The manifestations of psychopathies are varied. Several clinical types are distinguished according to the particular personality traits that are dominant. For example, asthenic (impotent) psychopaths are highly impressionable, excitable, and easily fatigued. They tolerate physical and mental stress poorly and are indecisive and depressed. Psychasthenic psychopaths are extremely suspicious; they are filled with perpetual doubts as to the correctness of their judgments and actions and are incapable of making decisions. Excitable (explosive) psychopaths have extremely strong emotional reactions and are unrestrained and inclined to aggressive actions.
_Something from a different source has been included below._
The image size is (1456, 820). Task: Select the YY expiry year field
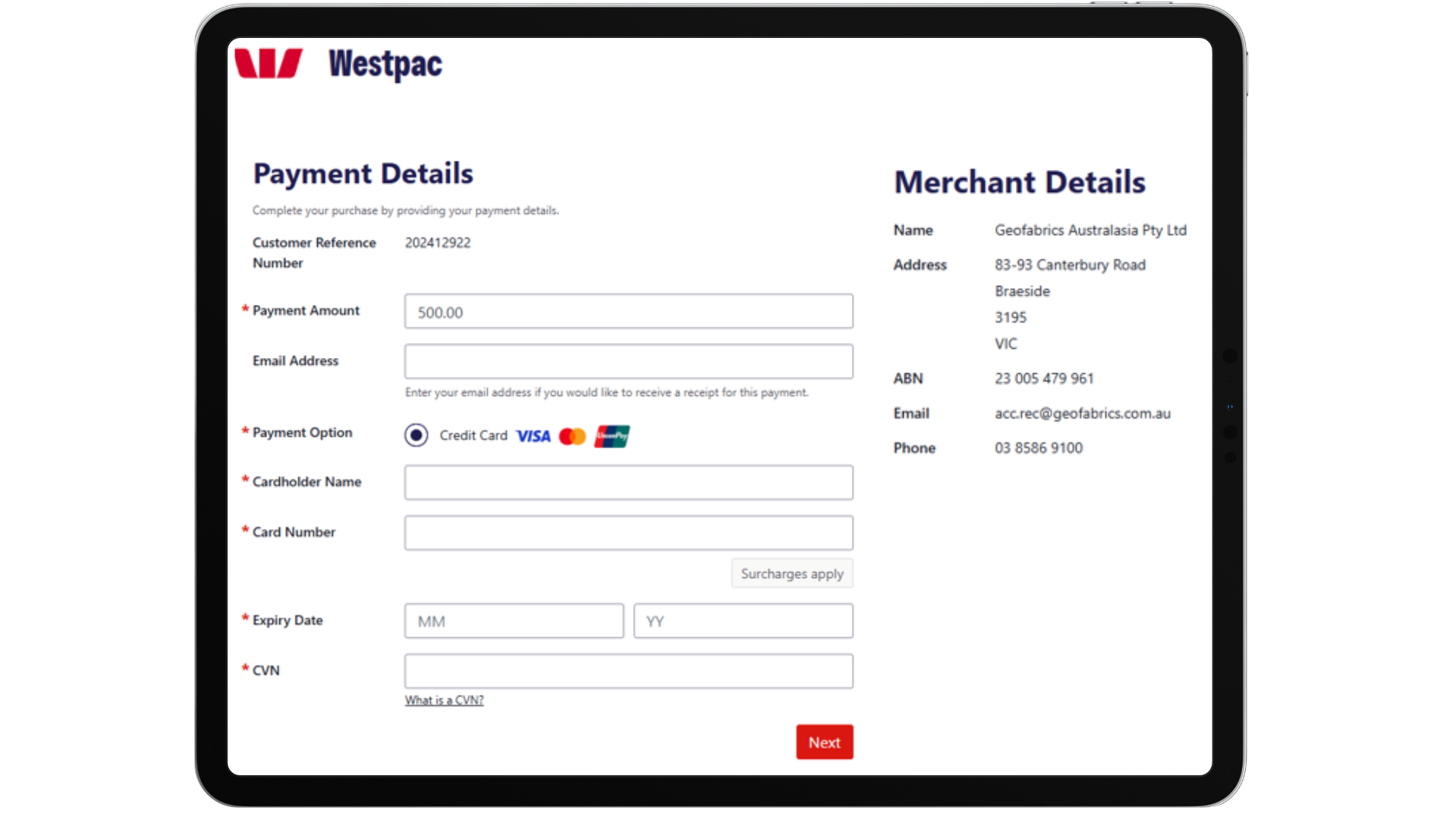click(x=743, y=621)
They have drives and are often addicted to alcohol, which markedly intensifies the manifestation of pathological traits. Paranoic psychopaths are inclined to develop exaggerated ideas that dominate all their impressions and emotions; whatever is not in conformity with these ideas is ignored. Paranoic personalities include pathologically jealous and litigious persons and fanatics. Hysterical psychopaths tend to indulge in fantasies, which, as it were, substitute as reality for them. The behavior of hysterical psychopaths is characterized by affectation and theatricality. There are also other types of psychopathies. Conditions similar to psychopathies may result from schizophrenia and organic brain disease.
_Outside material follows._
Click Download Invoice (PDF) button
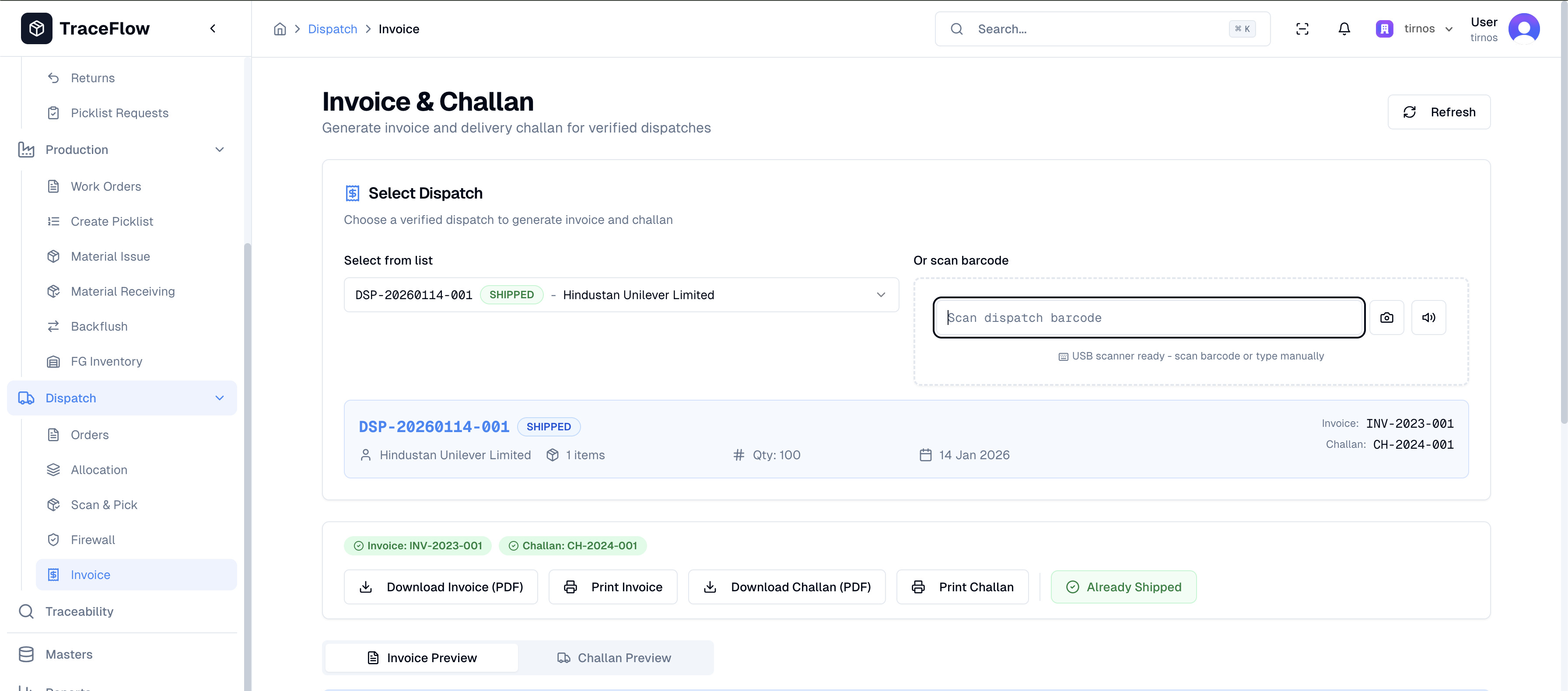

Psychopathies can be prevented and treated by proper upbringing in childhood and the constant corrective influence of the family, school, and fellow workers. Psychotherapy and psychotropic agents are indicated in decompensation of psychopathies and in situations where psychopathies make day-to-day living difficult.

REFERENCES

Gannushkin, P. B. Klinika psikhopatii: Ikh statika, dinamika, sistematika. Moscow, 1933.
Kerbikov, O. V. “K ucheniiu o dinamike psikhopatii.” In Izbr. trudy. Moscow, 1971. Pages 163–87.
Leonhard, K. Normale und abnorme Pers ö nlichkeiten. Berlin, 1964.